= Work instruction =
Could you restate all of the records below exactly, with the pictures left out?

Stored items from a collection
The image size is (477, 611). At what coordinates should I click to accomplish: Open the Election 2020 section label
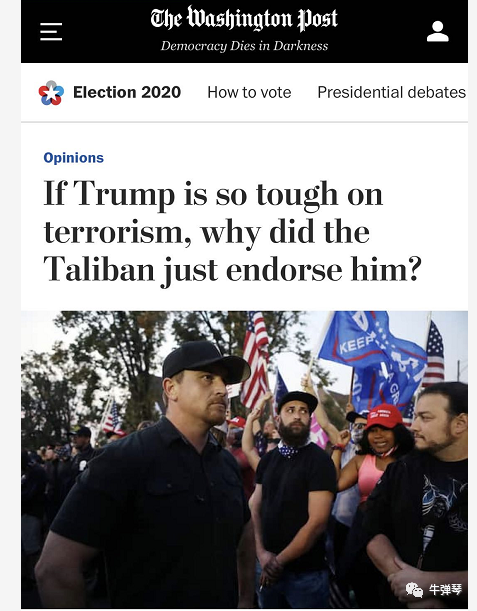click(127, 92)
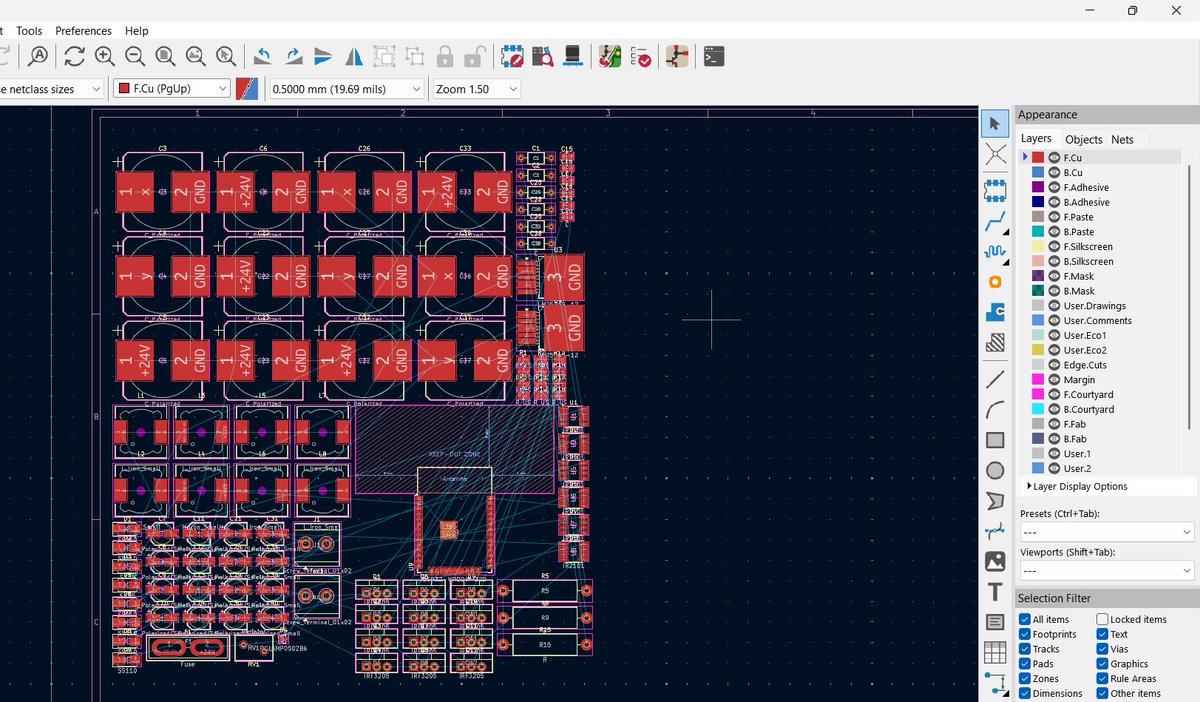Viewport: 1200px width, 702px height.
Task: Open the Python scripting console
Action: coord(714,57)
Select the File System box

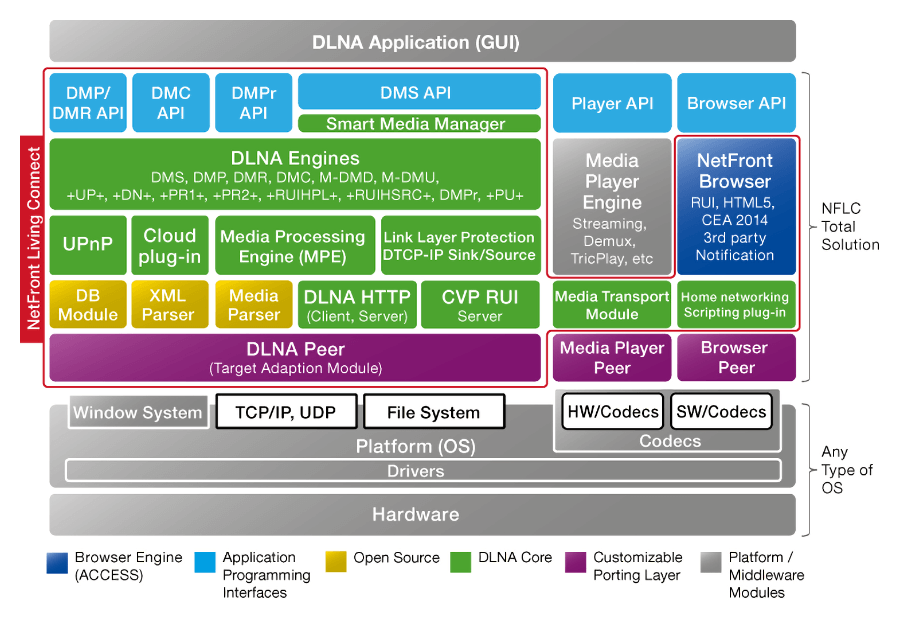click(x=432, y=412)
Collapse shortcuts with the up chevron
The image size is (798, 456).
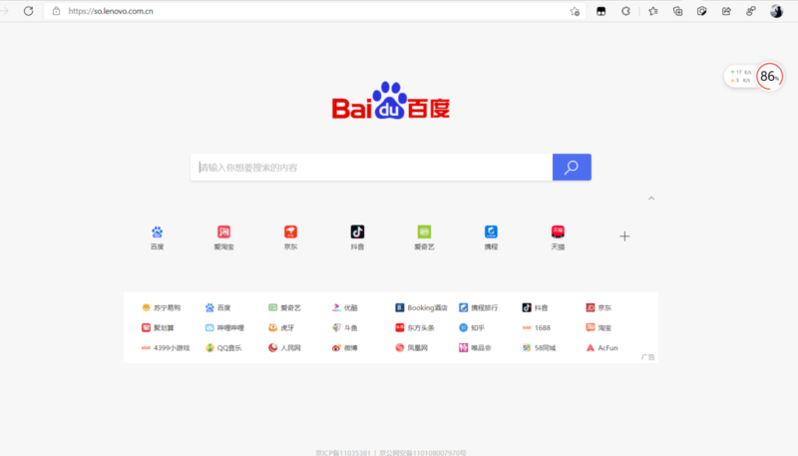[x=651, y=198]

= Exercise result =
The image size is (477, 611). At what coordinates should I click to accomplish: Open the Election 2020 section label
click(127, 92)
Viewport: 1200px width, 702px height.
Task: Open the Python scripting console
Action: coord(714,57)
Select the File System box

click(x=432, y=412)
Collapse shortcuts with the up chevron
The image size is (798, 456).
[x=651, y=198]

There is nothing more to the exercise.